• _PAGE EXCERPT_:
[BEGIN]

Hard drives are probably the most sensitive components that you have in your servers, and I am not aware of any hard drives that should be run above 50C/122F.  My server runs about 35F hotter for the system temp than the environment and about 40F hotter for the CPU's than the environment.  Note that these readings are under normal load, but when the server redlines, the CPU's increase by about 15F and the system by about 5F.  Considering that the hard drives create heat themselves and their much lower tolerance for heat in comparison to solid state components, it would seem that going over 30C/85F for the ambient temperature would be very dangerous as far as the hard drives go in an active server.  Hard drives will likely go over their operating temperature long before the system or the processors unless you have a broken fan or bad connection with a heat sync.  My system is spec'd at 15C/27F over the hard drive's tolerance, and my CPU's at 27C/50F over.

[END]

• _DATASET SECTION_:
[BEGIN]

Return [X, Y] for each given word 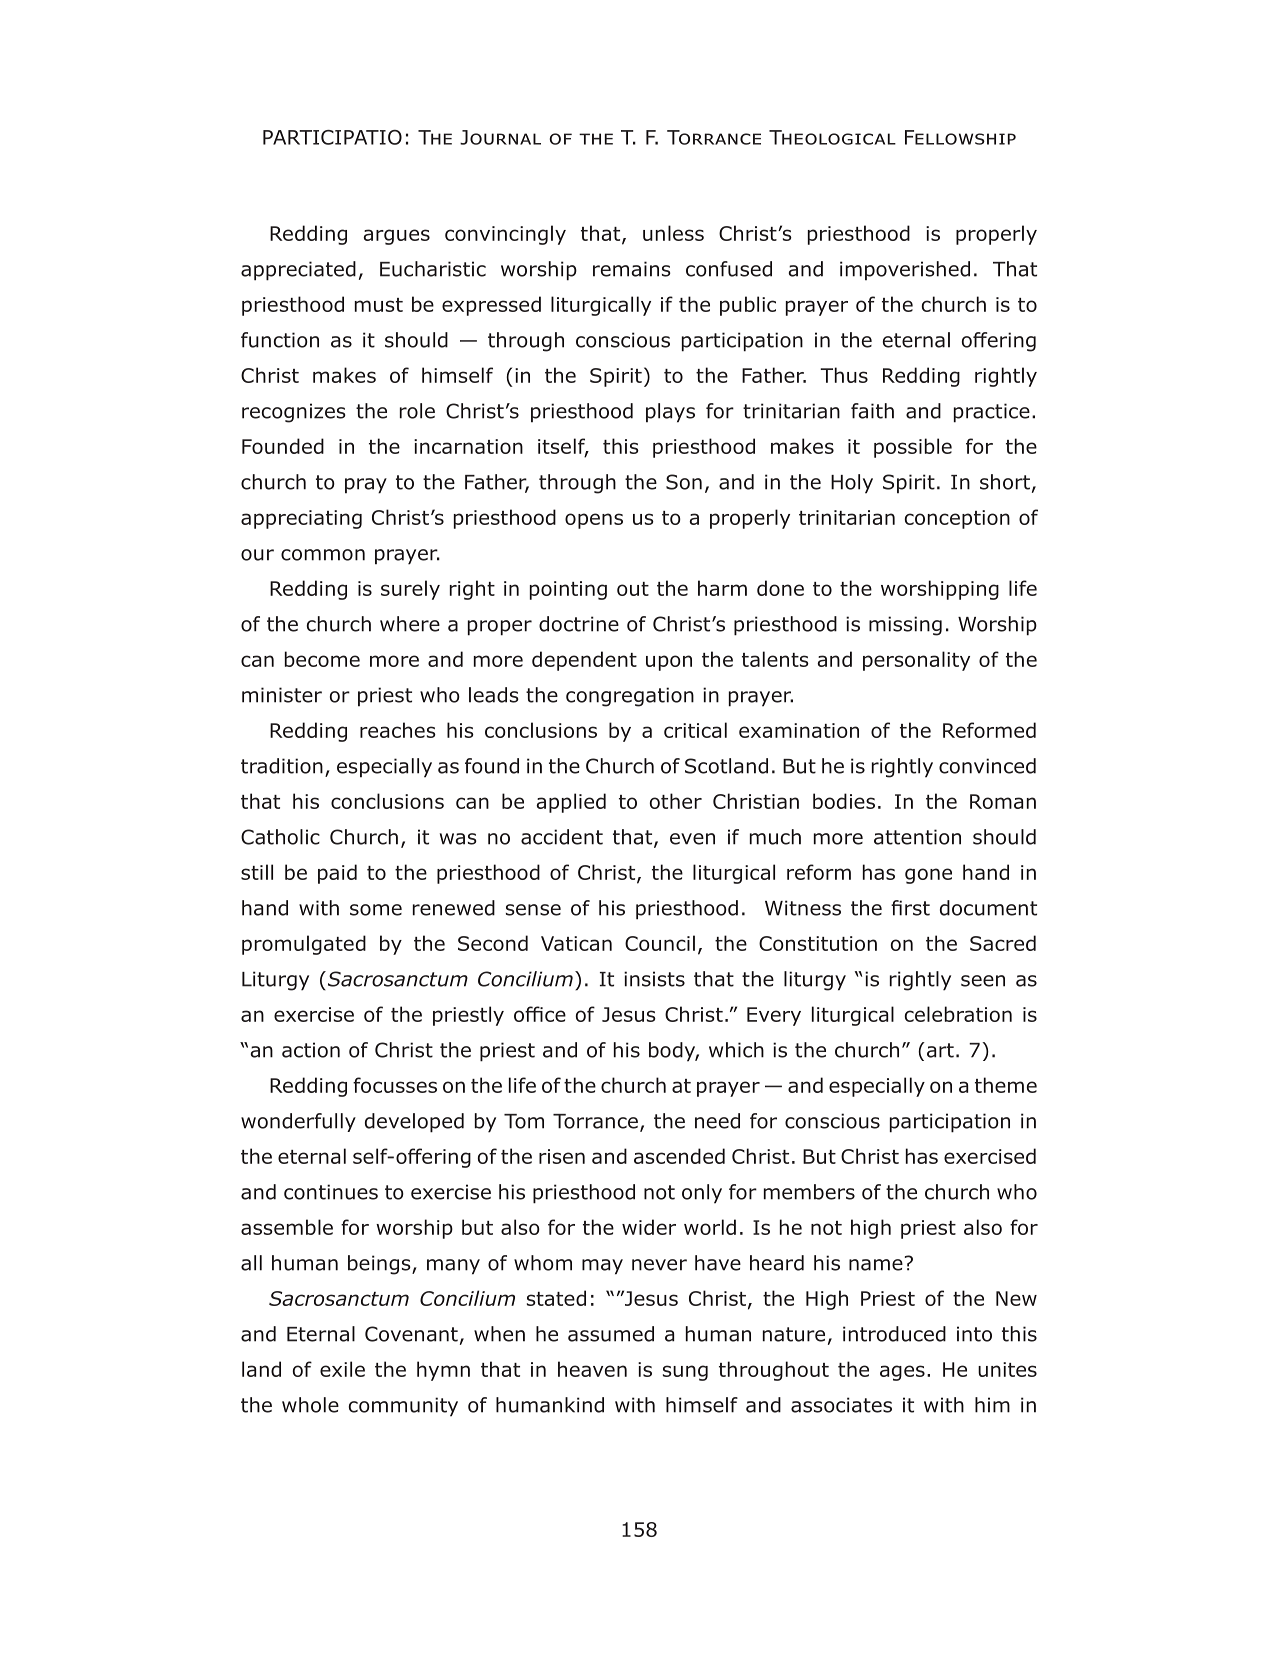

[END]

• _AIM_: Copy out the entire passage on hard drive temperatures in servers, word for word. You can set the lines aside; they aren't needed here.

• _EXERCISE RESULT_:
Hard drives are probably the most sensitive components that you have in your servers, and I am not aware of any hard drives that should be run above 50C/122F.  My server runs about 35F hotter for the system temp than the environment and about 40F hotter for the CPU's than the environment.  Note that these readings are under normal load, but when the server redlines, the CPU's increase by about 15F and the system by about 5F.  Considering that the hard drives create heat themselves and their much lower tolerance for heat in comparison to solid state components, it would seem that going over 30C/85F for the ambient temperature would be very dangerous as far as the hard drives go in an active server.  Hard drives will likely go over their operating temperature long before the system or the processors unless you have a broken fan or bad connection with a heat sync.  My system is spec'd at 15C/27F over the hard drive's tolerance, and my CPU's at 27C/50F over.